Şiir yazmak çok zordur gerçekten. Tıpkı suluboya yapmak gibi… Şeffaflığı, akıcılığı, özetliği vs. açısından... Koca romanı bir satıra sığdırmak marifeti olan şiiri herkes yazamaz.

Açık oturumda bir izleyici Nazım Hikmet’i örnek verdi. “Şiirlerini Türkçe yazmıştır. Şiirleri birçok dile çevrilmiştir.“ Eğitim yöneticisi şiir sözcüğünü o kadar küçümseyerek kullandı ki… Mahvoldum. Bizdeki en büyük eksiklerden biridir. O yüzden hem derslerimde hem seminerlerimde “bilim okuyan sanatla ilgilenmeli sanat okuyan bilimle… Ve tabii felsefeyi özellikle eğitimci-akademisyen ise psikolojiyi bilmeli… En önemlisi de şiir okumalı, okuyabilmeli… Okumuyorsa en azından küçümsememeli…

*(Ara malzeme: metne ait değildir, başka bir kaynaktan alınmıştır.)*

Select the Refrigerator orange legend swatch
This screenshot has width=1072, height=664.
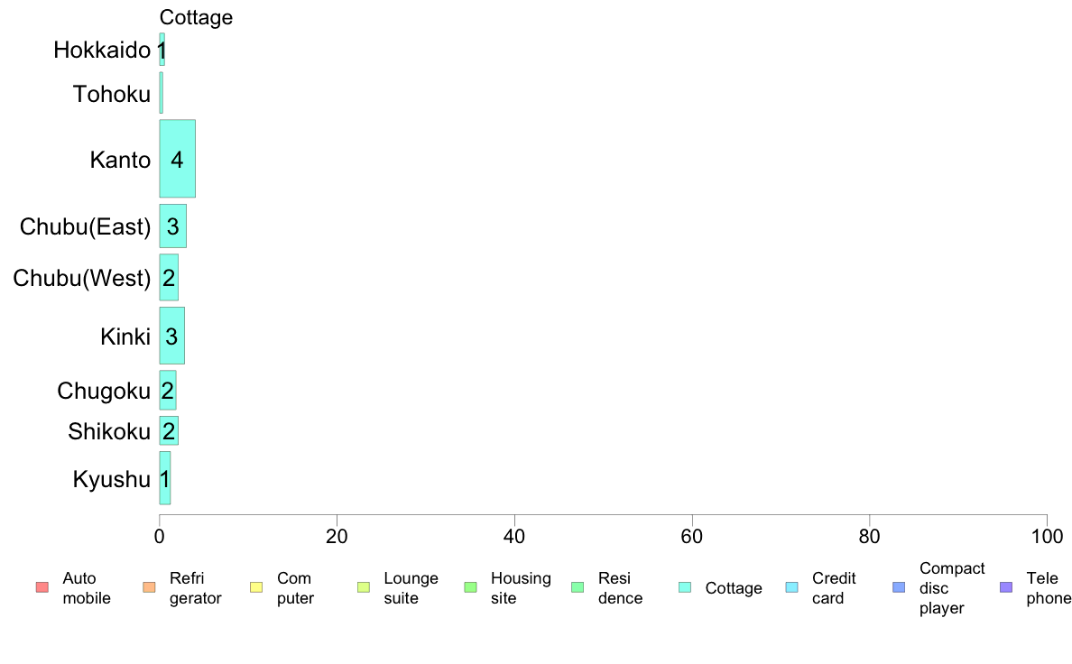(149, 587)

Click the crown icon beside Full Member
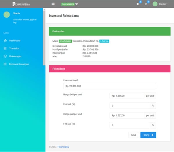pos(77,4)
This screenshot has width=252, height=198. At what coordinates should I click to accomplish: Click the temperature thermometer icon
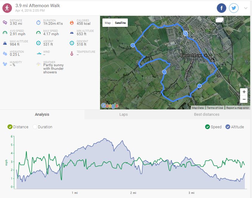point(72,53)
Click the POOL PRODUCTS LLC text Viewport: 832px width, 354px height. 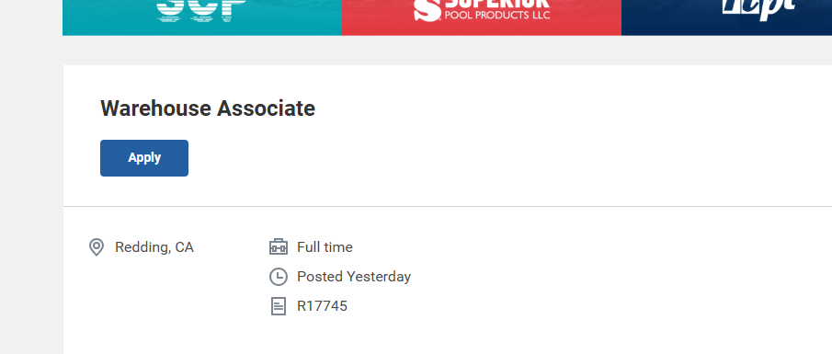tap(496, 15)
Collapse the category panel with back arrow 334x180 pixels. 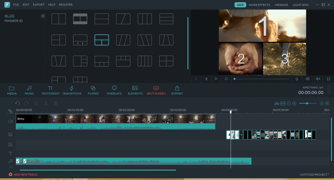click(x=43, y=16)
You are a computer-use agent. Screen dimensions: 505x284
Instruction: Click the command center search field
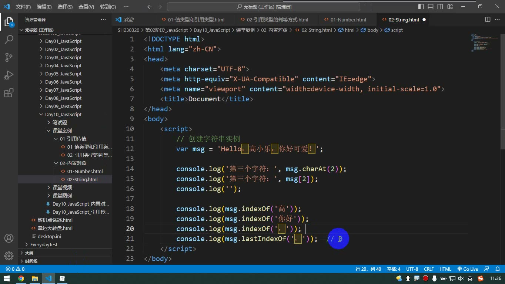tap(264, 7)
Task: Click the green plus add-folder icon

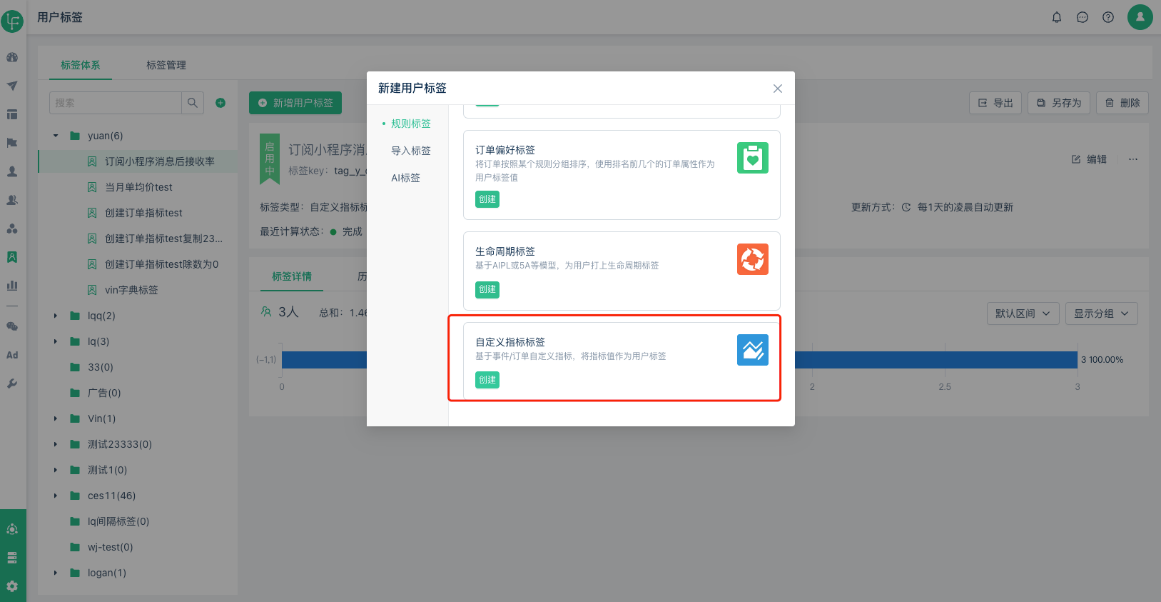Action: click(x=220, y=103)
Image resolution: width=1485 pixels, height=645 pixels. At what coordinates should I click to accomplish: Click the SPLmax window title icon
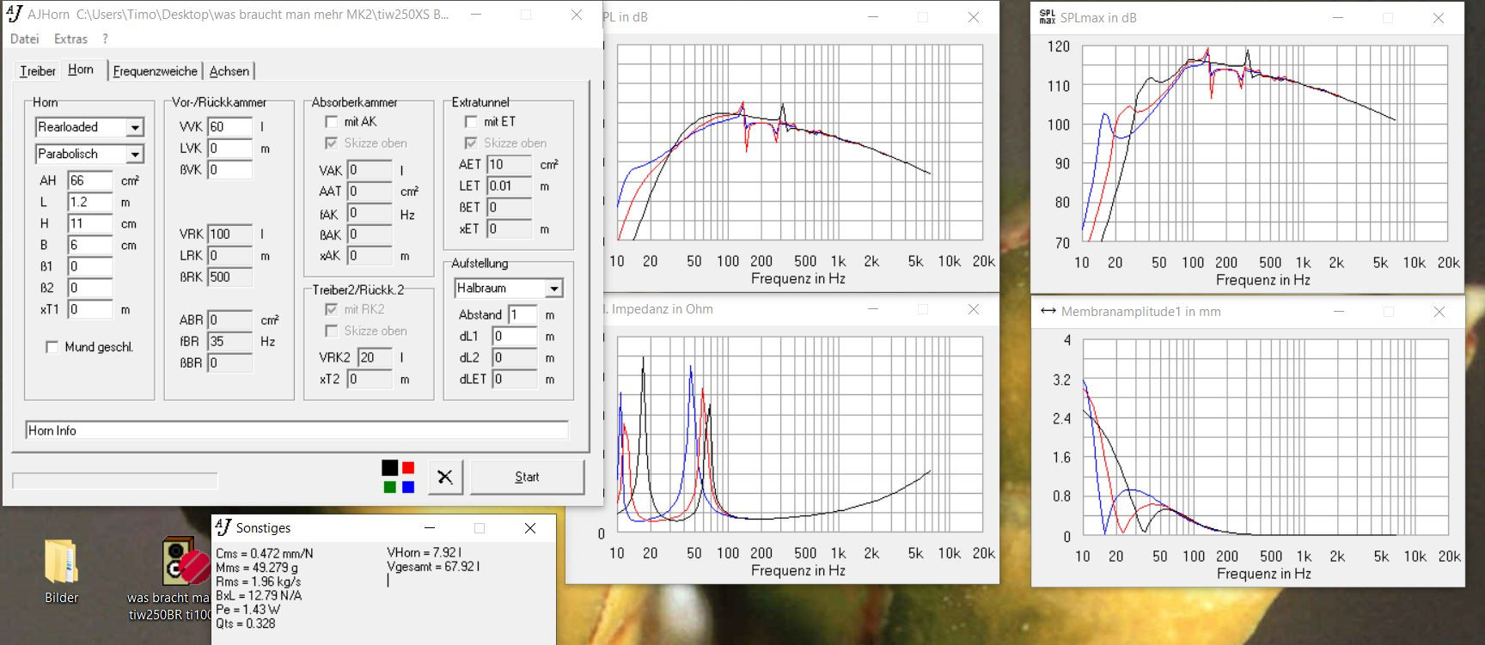pos(1047,17)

Kompüter karşılığı bilgisayar sözcüğünü çok beğeniyor ve çok doğru bulurum. Ancak rektör yerine kullanılan “bilimbeyi” sözcüğü çok yerine oturmadı bende. Rektör kadın olunca ne olacak? Bilimkadını mı? Ülkemizde çok güzel olan bir şey var. Bilim, teknoloji üniversitelerimizin içinde Güzel Sanatlar, Tasarım bölümleri, fakülteleri de var… Bu nedenle “bilimbeyi” sözcüğü bence anlam olarak her şeyi kapsamıyor…

Kendi düşünce ve araştırmalarımı kısaca eklediğim ve çok özet aktardığım açık oturumun yayını yapılır umarım ki kayıt yapıldı. Katkısı geçen her değerli insana, eğitimciye, emekçiye yürekten teşekkürler…

“YABANCI DİLDE ÖĞRETİM TÜRKİYE’Yİ NEREYE GÖTÜRÜYOR?”
TÜM ÖĞRETİM ÜYELERİ(TÜMÖD) TOPLANTISI
http://www.tulaycellek.com/tulay/eser1.asp?id=1923



28 – 02 – 2010 / İSTANBUL


Tülay ÇELLEK








<< Geri Dön [Okunma: 2411 ]


[ Yukarı çık ]    



© Her hakkı saklıdır.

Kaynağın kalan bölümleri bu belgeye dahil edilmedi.